Пока она не успела расковырять дальше, я поднимаюсь по извилистой лестнице в свою комнату. Час спустя я лежу в трусах, с наушниками в ушах, с телефоном в руке и смотрю на получившую Пулитцеровскую премию фотографию «Стервятник и девочка». При первом взгляде я почувствовал то же самое, что должен чувствовать любой человек с совестью, видевший её – ужас от того, что для кого–то это всё ещё реальность, ежедневная борьба просто за существование.

Разглядывая её, я вспоминаю признание Натали о том, как эта фотография изменила её, и как её исследование истории за ней ещё резче сместило её восприятие. Часть её исповеди заставила волосы на моей шее встать дыбом. Если бы она только знала, насколько близко она подошла к формулировке моих собственных страхов, которые были чертовски жутко похожи на её, с той разницей, что я нахожусь по другую сторону пера.

Как будто она точно знала, что мне сказать. Если бы я всё ещё верил, что она на это способна, я бы счёл её историю уловкой, чтобы получить желаемое. Но как бы я ни всматривался в неё в поисках признаков манипуляции, я не находил их.
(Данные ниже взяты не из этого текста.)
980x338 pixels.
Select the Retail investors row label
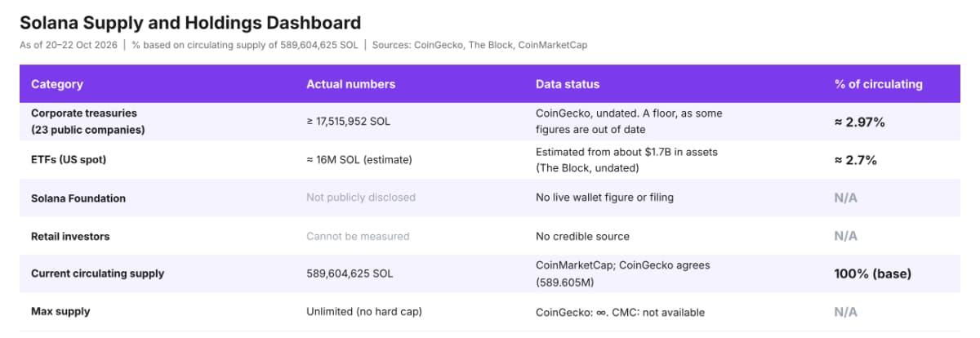70,236
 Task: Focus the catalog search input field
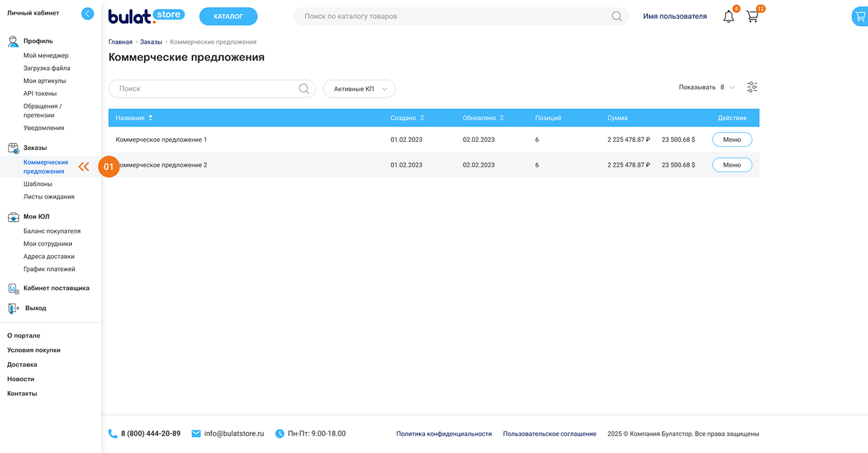(450, 16)
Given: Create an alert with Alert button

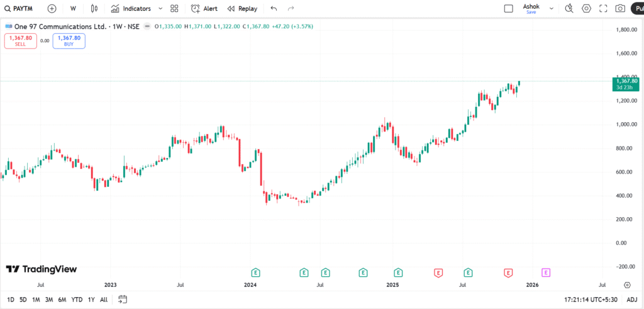Looking at the screenshot, I should pos(204,9).
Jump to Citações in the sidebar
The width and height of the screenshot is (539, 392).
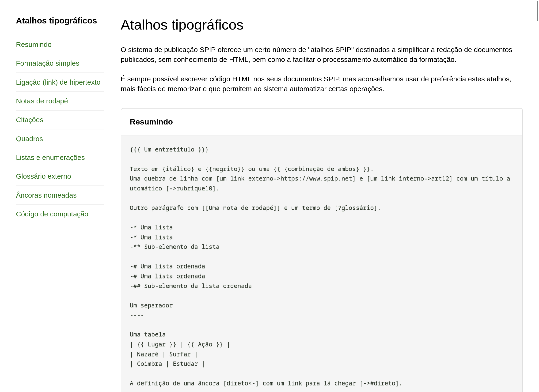pos(29,120)
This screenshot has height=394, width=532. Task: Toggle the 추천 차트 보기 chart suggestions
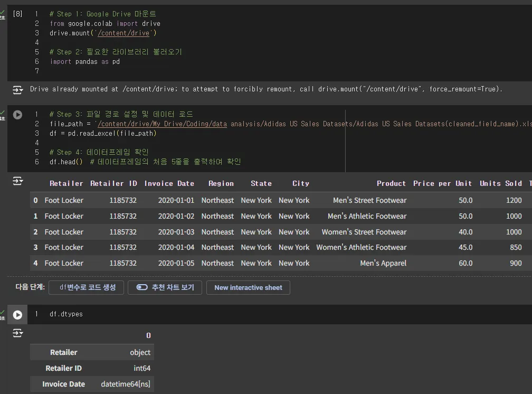point(165,287)
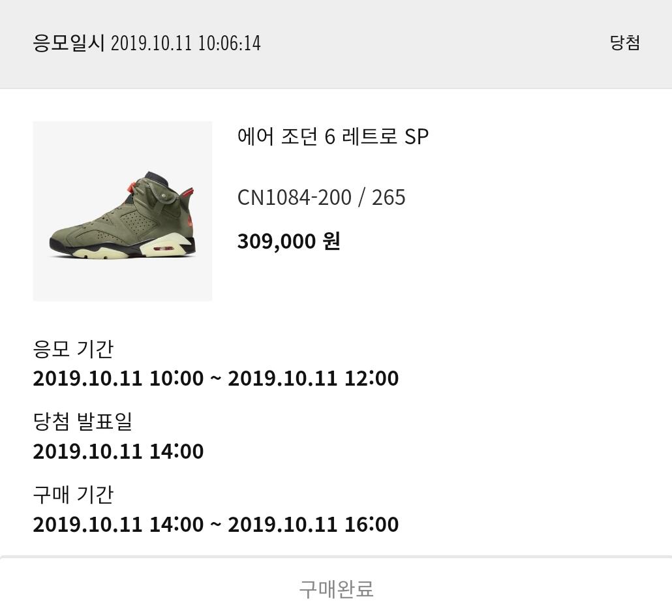Click the start date 2019.10.11 10:00 of entry period
Screen dimensions: 672x616
point(118,378)
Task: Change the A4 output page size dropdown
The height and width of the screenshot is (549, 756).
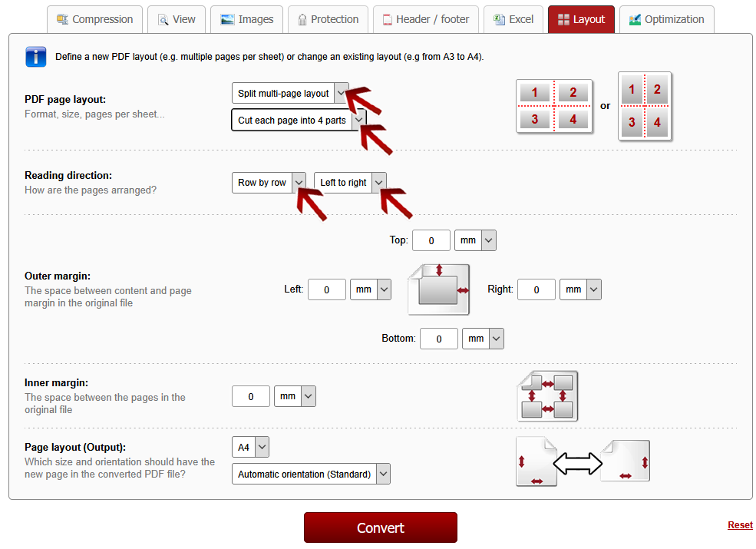Action: [250, 447]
Вместо этого я чувствовал исходящую от неё уязвимость, и это меня успокаивало. Всё равно у неё не могло быть такого проникновения в мою суть, особенно учитывая, что моё признание последовало уже после её. Моя музыка – самая личная вещь, что у меня есть и когда–либо будет, и мои родители понимают это во мне. По какой–то причине – хотя у меня их быть не должно – я обнаруживаю, что хочу, чтобы и она это поняла. Или, может, я просто хочу снова оказаться в её пространстве, чтобы понять, почему она кажется такой... потерянной.
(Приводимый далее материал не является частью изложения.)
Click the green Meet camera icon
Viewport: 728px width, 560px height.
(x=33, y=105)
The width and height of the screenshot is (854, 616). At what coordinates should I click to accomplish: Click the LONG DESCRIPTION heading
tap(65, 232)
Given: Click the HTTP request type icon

Очищаю экран от фотографии, которую больше не могу выносить. Открываю сообщения и отправляю текст.

Я: Привет, ещё не спишь?

Я не могу сдержать ухмылку, когда на экране тут же появляются точки набора.
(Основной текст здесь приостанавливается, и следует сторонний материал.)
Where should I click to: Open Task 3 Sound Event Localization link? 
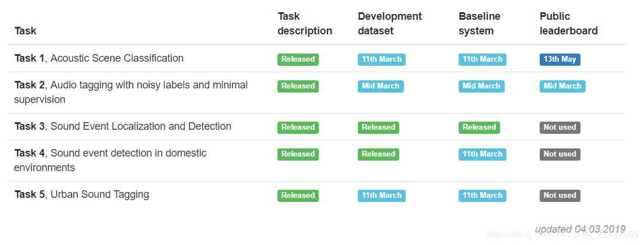point(122,126)
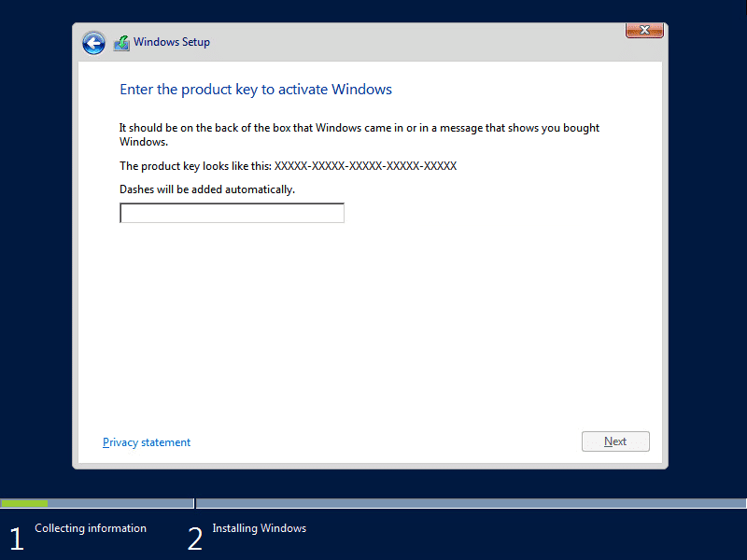Click the 'Installing Windows' phase label
Screen dimensions: 747x560
pos(259,528)
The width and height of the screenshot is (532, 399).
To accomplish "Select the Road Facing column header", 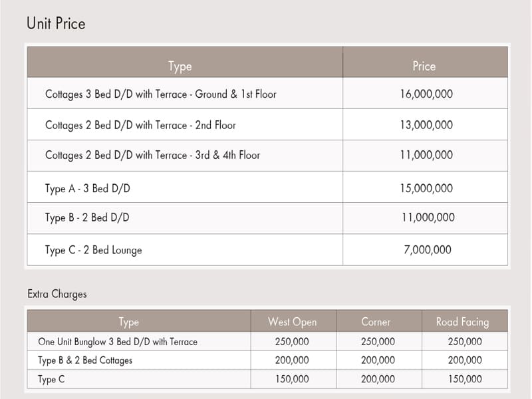I will click(462, 322).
Натали: Я как раз собиралась написать тебе и сказать, что оставлю твою куртку на стойке администратора.

Я: Пока оставь её у себя. Совершенно очевидно, что ты взяла с собой катастрофически мало вещей.

Я сохраняю её номер в контактах, ожидая ответа.

Натали: Очень смешно. Эмодзи с закатыванием глаз.

Я: Хочешь сходить завтра куда–нибудь со мной?

Пузырьки набора появляются снова, и её ответа приходится ждать до неприличия долго, прежде чем она присылает ответ из одного слова.

Ну и женщина.

Натали: Куда?

Я: Не скажу. Будь готова к шести.

Натали: Ладно.

Я: К шести утра.

Натали: Какого чёрта, это же через каких–то пять часов!

Я: И это строго не для печати.

Натали: Серьёзно?

Я: Ага. Какой у тебя номер комнаты?

Пузырьки набора то появляются, то исчезают целых пять минут, прежде чем появляется номер комнаты.